*Instructions to follow*: Pull out every line of the listing below that contains the word "accomplish", and copy each one.

*Provided data*:

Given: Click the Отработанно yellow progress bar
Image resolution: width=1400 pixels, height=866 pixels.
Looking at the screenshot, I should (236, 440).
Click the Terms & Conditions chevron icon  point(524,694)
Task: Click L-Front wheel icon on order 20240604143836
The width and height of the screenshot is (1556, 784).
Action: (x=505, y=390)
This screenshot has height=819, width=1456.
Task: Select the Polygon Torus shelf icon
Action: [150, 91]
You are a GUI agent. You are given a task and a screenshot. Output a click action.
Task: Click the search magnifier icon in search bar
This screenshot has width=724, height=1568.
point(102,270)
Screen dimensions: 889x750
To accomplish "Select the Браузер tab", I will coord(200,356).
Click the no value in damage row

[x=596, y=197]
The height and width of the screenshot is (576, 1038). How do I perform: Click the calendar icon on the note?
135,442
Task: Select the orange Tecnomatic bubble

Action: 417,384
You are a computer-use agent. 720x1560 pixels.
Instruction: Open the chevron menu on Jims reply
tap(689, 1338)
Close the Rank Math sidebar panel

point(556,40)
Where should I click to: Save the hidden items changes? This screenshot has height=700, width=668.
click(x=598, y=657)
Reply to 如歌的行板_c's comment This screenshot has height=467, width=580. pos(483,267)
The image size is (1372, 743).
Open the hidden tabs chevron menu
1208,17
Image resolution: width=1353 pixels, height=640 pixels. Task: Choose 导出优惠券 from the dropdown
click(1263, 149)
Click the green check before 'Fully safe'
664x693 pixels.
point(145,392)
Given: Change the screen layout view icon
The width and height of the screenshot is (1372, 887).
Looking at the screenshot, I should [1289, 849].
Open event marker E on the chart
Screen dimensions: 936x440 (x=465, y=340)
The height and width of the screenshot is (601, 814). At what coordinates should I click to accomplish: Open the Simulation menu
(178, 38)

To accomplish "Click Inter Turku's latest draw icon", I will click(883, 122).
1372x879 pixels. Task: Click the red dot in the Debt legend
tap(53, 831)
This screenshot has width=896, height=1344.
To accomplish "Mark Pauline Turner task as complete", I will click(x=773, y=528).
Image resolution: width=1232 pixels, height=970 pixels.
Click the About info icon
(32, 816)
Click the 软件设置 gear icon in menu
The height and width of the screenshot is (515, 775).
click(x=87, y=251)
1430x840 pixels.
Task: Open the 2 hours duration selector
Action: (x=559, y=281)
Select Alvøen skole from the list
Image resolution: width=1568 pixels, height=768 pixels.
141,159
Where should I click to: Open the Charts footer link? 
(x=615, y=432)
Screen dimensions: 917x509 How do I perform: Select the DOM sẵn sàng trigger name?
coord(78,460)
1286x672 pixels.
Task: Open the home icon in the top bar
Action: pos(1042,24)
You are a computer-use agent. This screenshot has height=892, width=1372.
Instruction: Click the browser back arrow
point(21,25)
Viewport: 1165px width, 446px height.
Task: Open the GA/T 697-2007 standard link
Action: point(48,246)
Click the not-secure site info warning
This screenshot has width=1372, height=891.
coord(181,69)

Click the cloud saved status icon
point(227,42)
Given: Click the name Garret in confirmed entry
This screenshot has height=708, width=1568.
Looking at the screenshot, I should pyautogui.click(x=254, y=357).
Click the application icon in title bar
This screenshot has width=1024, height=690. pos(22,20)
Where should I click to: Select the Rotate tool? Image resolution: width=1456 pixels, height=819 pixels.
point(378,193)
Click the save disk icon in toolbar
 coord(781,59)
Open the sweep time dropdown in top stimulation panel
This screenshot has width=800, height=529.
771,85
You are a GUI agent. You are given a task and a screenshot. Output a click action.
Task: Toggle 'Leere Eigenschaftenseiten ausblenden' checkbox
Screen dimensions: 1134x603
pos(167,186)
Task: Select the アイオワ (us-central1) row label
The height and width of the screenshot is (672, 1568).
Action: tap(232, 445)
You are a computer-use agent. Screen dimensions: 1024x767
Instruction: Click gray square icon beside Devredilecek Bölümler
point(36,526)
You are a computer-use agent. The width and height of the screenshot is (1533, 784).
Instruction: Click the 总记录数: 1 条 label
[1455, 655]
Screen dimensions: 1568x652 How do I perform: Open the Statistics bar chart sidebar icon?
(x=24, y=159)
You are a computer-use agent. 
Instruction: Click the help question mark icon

*Finished task*:
To accomplish "Select the Браузер tab", I will coord(200,356).
The height and width of the screenshot is (601, 814). At what coordinates should I click to accomplish: Open the Simulation menu
To accomplish "Click Inter Turku's latest draw icon", I will click(883, 122).
To accomplish "Mark Pauline Turner task as complete", I will click(x=773, y=528).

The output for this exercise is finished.